SHD / MC Checker

MC1411577 | Microsoft Defender: Automated investigation and response (AIR) integrated into antivirus with manual triggering removed



MC1411577 | Microsoft Defender: Automated investigation and response (AIR) integrated into antivirus with manual triggering removed

Classification planForChange
Last Updated 07/01/2026 18:33:15
Start Time 07/01/2026 18:32:59
End Time 10/01/2026 07:00:00
Action Required By Date 2026-09-01T07:00:00Z
Message Content

[What and Why]

As of September 1, 2026, automated investigation and response (AIR) will no longer run as a separate investigation experience or be available for manual triggering in Microsoft Defender.

The protection capabilities of AIR are already embedded within Microsoft Defender’s always-on antivirus protection stack today. Detection and response run automatically as part of default protection, without requiring a separate investigation workflow.

This change is part of our ongoing “shift left” effort to lift the onus of protection from customers by automating detection and response processes, helping ensure consistent outcomes across endpoints without reliance on a separate, manually initiated investigation experience.
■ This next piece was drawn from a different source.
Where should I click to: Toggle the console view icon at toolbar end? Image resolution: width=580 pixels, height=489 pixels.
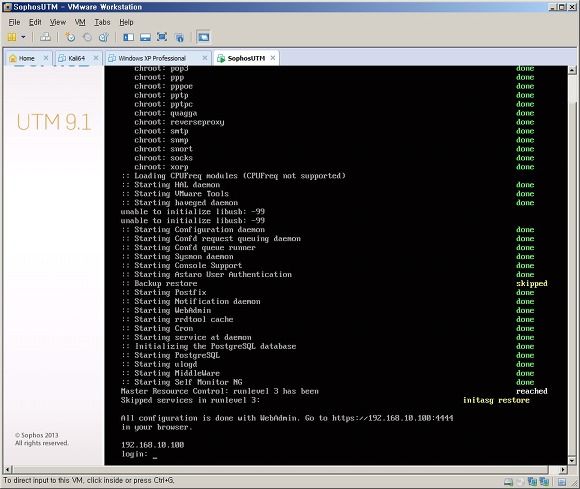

With this update, the standalone AIR investigation experience is removed. For on-demand investigations, teams can run full antivirus scans as needed.

[Rollout Schedule]

  • Transition (Worldwide, GCC, GCC High, DoD): Beginning and completing in early September 2026

[Impact on Your Organization]

Who is affected

  • Admins and security teams using Microsoft Defender for Endpoint and Microsoft Defender XDR

Platforms/Services

  • Microsoft Defender for Endpoint across supported platforms

What will happen

  • Manual triggering of automated investigation and response (AIR) will no longer be available.
  • AIR will no longer run as a separate investigation experience.
  • Detection and response will occur automatically as part of always-on antivirus protection.
  • Full antivirus scans replace manual AIR investigations for on-demand analysis.
  • Any playbooks, scripts, or integrations that initiate AIR will stop working after September 1, 2026, and must be updated before that date.
  • Protection remains enabled by default.

[Action Required / Recommendations]

If you are not using AIR manually or through automation, no action is required to maintain protection.

Action is required for organizations using AIR in playbooks, scripts, or integrations, as these will no longer function after September 1, 2026.

  • Review and update any playbooks, scripts, or integrations that initiate AIR before September 1, 2026.
  • Replace AIR-based workflows with full antivirus scan workflows for on-demand investigations.
  • Update internal documentation that references AIR investigations.
  • Inform security and helpdesk teams of this change.

Learn more: 

[Compliance considerations]

Question Answer
Does the change alter how admins can monitor, report on, or demonstrate compliance activities? Yes. AIR will no longer appear as a distinct investigation type, which may affect monitoring and reporting workflows.